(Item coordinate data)
## begin

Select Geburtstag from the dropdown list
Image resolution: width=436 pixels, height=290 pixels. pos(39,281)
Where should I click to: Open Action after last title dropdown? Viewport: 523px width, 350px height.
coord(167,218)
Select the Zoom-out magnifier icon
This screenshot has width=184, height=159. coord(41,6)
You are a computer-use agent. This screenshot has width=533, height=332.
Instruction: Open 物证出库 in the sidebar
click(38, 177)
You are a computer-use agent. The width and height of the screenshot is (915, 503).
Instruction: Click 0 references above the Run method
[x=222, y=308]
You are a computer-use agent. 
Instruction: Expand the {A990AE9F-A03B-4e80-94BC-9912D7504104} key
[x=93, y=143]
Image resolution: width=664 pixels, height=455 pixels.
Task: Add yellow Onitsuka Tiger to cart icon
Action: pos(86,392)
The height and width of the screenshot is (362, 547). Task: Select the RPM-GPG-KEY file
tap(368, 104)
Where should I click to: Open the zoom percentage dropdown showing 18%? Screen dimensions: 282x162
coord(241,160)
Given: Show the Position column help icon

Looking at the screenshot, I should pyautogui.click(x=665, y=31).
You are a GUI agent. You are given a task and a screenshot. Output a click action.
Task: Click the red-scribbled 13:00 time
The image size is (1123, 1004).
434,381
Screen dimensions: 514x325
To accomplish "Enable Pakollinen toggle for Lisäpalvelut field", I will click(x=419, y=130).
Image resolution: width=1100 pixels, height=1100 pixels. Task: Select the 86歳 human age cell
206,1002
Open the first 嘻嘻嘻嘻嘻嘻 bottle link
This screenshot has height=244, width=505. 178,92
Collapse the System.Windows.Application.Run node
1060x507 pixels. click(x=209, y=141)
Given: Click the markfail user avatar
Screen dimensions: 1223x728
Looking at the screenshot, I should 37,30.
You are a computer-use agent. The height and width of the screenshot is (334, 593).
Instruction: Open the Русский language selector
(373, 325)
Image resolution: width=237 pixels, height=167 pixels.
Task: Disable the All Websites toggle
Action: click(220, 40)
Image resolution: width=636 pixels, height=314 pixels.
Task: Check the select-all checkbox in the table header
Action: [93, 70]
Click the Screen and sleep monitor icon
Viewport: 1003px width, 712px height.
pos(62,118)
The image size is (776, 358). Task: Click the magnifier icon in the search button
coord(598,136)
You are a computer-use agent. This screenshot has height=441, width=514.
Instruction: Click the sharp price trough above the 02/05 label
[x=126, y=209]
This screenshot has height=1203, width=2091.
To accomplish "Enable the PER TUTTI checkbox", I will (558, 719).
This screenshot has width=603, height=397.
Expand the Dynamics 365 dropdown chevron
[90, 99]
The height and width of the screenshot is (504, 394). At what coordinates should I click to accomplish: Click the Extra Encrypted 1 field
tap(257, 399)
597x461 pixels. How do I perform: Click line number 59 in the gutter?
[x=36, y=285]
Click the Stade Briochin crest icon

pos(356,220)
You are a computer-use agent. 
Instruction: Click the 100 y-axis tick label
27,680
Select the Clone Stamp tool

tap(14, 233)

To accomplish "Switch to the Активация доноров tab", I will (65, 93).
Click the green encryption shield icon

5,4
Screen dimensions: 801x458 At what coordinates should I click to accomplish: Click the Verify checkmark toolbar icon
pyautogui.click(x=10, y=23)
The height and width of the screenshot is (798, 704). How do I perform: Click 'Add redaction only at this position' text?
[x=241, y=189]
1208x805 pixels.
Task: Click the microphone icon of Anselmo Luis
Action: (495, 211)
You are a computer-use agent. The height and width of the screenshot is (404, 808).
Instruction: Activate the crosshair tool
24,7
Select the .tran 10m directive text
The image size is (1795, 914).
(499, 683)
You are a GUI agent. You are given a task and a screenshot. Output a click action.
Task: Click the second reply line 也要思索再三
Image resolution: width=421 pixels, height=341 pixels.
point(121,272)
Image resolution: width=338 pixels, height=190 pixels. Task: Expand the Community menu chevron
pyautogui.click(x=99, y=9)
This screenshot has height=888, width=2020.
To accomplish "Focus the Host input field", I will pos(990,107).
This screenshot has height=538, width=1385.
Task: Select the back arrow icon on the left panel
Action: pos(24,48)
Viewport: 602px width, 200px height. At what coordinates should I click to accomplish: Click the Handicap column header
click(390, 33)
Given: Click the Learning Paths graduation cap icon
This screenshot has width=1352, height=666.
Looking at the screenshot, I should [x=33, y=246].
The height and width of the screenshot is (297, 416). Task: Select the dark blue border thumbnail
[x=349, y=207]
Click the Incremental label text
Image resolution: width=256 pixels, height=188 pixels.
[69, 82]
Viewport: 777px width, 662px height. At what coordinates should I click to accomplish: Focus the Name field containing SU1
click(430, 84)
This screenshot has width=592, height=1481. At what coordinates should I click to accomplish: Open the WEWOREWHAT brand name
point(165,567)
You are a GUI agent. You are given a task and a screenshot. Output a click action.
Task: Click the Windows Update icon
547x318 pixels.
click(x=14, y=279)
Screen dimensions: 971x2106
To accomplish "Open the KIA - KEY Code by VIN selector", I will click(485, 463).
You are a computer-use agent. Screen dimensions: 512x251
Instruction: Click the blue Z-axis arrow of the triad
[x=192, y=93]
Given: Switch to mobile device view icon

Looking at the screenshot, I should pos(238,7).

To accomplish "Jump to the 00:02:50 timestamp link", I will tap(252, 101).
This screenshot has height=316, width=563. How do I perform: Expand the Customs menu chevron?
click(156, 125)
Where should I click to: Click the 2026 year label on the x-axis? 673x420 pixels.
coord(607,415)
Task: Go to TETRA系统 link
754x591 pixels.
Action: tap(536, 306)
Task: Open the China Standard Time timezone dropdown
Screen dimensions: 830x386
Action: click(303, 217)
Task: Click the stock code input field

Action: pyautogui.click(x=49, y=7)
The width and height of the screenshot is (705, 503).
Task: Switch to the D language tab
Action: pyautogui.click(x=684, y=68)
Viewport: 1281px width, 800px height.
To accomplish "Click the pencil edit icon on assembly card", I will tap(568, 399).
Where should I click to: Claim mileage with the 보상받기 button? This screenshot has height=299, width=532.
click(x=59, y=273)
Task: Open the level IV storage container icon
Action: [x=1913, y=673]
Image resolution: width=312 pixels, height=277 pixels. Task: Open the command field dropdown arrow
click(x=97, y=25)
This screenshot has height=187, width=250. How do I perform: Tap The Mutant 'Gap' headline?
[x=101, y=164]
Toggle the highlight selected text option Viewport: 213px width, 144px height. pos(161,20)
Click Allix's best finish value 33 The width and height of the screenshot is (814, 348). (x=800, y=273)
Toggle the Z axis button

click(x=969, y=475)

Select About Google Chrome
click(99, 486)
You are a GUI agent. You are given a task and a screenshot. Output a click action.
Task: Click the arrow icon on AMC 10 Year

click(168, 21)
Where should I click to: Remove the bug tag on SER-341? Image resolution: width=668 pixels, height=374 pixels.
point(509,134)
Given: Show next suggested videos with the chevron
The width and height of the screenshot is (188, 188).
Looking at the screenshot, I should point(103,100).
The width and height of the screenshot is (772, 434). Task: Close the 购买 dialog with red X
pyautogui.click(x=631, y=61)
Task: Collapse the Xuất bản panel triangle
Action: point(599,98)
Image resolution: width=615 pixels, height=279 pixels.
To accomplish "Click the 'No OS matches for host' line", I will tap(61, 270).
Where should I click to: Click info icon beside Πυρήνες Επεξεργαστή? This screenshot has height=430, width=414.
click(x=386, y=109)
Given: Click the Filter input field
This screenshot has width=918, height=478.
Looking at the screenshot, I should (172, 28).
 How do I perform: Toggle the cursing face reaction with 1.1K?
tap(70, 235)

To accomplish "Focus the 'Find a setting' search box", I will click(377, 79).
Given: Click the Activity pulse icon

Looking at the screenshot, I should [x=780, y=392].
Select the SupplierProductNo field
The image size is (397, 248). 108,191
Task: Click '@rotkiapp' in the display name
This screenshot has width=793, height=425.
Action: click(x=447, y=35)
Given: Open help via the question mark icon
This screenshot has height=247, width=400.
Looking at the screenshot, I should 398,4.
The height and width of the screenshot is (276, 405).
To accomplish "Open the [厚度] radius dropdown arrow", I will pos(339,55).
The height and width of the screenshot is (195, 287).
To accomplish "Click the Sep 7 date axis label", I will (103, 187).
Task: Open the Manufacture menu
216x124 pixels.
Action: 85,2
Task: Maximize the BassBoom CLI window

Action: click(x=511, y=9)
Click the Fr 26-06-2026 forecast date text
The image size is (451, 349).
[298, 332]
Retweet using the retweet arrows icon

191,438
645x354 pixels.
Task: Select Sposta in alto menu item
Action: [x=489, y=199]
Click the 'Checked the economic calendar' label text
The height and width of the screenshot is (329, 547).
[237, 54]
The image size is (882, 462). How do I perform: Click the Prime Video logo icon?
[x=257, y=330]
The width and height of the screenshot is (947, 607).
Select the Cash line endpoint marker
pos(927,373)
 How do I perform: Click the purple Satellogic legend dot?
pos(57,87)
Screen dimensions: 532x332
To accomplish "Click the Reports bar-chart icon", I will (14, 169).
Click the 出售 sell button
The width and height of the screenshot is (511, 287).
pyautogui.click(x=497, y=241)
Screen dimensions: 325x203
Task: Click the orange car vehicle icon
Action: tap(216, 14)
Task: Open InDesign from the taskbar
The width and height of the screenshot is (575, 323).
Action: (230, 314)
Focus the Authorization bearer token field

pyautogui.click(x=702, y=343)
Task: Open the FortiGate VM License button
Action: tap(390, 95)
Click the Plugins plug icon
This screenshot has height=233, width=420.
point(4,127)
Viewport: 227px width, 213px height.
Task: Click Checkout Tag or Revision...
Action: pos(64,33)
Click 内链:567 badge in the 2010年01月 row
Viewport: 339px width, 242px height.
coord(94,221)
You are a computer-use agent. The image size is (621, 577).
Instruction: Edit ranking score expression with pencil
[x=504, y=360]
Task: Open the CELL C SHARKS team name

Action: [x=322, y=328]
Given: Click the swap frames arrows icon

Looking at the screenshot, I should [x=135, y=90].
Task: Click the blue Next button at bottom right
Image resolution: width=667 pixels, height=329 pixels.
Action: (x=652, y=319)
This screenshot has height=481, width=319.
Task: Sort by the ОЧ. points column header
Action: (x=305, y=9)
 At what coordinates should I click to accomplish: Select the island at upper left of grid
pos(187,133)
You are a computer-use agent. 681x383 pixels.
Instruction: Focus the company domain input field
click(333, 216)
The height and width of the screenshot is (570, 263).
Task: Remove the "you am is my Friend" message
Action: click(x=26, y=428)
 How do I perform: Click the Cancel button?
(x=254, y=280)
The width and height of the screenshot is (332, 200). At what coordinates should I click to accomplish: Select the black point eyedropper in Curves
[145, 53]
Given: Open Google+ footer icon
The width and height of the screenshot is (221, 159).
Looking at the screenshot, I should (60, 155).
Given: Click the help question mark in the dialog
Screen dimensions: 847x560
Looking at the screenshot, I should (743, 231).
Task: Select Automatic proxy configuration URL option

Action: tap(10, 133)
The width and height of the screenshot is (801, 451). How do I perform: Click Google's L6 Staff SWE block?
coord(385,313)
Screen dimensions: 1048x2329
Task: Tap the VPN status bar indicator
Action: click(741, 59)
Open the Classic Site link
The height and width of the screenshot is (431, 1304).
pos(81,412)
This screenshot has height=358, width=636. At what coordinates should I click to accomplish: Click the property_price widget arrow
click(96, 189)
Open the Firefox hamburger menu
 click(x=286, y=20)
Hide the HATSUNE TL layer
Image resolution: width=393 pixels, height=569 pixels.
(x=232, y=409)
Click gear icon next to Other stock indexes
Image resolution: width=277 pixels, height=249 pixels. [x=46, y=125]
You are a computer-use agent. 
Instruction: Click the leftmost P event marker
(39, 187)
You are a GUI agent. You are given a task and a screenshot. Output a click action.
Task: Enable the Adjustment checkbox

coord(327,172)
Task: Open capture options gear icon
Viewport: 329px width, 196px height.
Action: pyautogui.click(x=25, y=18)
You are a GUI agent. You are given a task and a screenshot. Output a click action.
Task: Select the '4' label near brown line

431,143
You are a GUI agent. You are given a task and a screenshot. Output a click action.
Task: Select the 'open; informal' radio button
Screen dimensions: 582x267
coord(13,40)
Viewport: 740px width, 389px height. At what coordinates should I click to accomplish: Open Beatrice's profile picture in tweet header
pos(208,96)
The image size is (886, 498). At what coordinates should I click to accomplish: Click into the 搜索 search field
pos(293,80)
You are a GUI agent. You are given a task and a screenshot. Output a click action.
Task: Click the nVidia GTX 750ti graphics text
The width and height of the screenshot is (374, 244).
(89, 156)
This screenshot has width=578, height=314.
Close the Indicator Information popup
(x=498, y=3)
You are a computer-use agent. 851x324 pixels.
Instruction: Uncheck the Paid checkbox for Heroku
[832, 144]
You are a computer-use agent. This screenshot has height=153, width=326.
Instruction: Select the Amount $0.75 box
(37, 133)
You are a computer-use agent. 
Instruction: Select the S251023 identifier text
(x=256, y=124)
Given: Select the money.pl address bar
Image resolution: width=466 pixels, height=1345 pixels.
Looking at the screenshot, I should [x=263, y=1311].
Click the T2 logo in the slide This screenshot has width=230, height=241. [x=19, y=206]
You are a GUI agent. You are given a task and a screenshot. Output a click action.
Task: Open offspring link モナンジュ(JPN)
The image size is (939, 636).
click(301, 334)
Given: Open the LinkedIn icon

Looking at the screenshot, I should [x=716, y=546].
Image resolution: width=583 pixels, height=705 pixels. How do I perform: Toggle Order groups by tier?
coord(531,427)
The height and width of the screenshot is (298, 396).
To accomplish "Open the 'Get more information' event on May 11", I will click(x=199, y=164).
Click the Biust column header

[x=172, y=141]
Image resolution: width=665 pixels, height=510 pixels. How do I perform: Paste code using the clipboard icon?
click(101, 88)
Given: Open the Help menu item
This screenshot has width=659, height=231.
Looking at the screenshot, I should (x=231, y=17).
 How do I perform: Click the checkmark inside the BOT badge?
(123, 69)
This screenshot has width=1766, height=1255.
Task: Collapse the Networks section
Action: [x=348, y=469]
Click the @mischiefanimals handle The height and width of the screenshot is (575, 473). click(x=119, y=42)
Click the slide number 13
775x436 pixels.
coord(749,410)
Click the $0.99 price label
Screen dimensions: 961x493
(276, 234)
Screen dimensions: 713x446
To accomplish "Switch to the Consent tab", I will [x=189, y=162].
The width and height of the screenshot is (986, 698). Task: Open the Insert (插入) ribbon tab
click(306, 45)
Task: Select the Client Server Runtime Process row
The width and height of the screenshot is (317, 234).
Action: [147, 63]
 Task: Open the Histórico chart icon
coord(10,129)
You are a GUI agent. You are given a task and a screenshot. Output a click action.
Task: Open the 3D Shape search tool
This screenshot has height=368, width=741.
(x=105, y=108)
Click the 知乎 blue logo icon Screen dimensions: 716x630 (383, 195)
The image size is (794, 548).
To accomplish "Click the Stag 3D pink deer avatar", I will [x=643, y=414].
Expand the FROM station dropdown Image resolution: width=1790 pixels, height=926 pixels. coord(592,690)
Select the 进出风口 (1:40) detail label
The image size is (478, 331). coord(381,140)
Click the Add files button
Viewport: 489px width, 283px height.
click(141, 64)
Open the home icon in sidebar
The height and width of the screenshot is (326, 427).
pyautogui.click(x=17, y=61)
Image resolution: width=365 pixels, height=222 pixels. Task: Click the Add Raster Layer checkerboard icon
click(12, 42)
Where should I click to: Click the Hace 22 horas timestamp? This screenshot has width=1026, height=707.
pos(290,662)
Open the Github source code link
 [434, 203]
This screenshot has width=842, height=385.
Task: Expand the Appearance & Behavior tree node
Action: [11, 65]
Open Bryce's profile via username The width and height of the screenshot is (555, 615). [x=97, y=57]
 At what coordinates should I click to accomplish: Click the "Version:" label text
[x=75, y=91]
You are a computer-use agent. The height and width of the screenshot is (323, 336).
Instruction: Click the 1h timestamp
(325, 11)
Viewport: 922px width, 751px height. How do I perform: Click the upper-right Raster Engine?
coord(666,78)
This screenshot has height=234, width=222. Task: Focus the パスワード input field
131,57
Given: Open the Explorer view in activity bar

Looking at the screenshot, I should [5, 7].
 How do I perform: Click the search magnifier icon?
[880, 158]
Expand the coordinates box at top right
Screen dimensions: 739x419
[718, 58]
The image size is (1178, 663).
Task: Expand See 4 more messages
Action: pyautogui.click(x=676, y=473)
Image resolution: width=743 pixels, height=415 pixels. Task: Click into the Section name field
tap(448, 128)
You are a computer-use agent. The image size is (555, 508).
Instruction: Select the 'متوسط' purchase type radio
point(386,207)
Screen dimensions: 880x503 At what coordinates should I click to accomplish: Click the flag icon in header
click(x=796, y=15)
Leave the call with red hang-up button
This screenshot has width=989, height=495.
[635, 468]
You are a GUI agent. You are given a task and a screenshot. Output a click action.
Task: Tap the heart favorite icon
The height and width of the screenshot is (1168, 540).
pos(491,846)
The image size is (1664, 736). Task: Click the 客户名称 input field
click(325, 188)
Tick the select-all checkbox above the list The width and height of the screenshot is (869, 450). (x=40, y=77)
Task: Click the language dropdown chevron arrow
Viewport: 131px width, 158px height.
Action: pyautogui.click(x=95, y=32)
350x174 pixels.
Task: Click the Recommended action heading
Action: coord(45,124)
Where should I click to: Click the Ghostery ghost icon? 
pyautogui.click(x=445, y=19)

## end

* _What the exercise asks_:
Please print the part of the listing that opens with the line containing "Click Allix's best" and closes with the line containing "Looking at the screenshot, I should (172, 28).", both lines included, copying each line unchanged.

* _Exercise answer_:
Click Allix's best finish value 33 The width and height of the screenshot is (814, 348). (x=800, y=273)
Toggle the Z axis button

click(x=969, y=475)

Select About Google Chrome
click(99, 486)
You are a GUI agent. You are given a task and a screenshot. Output a click action.
Task: Click the arrow icon on AMC 10 Year

click(168, 21)
Where should I click to: Remove the bug tag on SER-341? Image resolution: width=668 pixels, height=374 pixels.
point(509,134)
Given: Show next suggested videos with the chevron
The width and height of the screenshot is (188, 188).
Looking at the screenshot, I should point(103,100).
The width and height of the screenshot is (772, 434). Task: Close the 购买 dialog with red X
pyautogui.click(x=631, y=61)
Task: Collapse the Xuất bản panel triangle
Action: point(599,98)
Image resolution: width=615 pixels, height=279 pixels.
To accomplish "Click the 'No OS matches for host' line", I will tap(61, 270).
Where should I click to: Click info icon beside Πυρήνες Επεξεργαστή? This screenshot has height=430, width=414.
click(x=386, y=109)
Given: Click the Filter input field
This screenshot has width=918, height=478.
Looking at the screenshot, I should (172, 28).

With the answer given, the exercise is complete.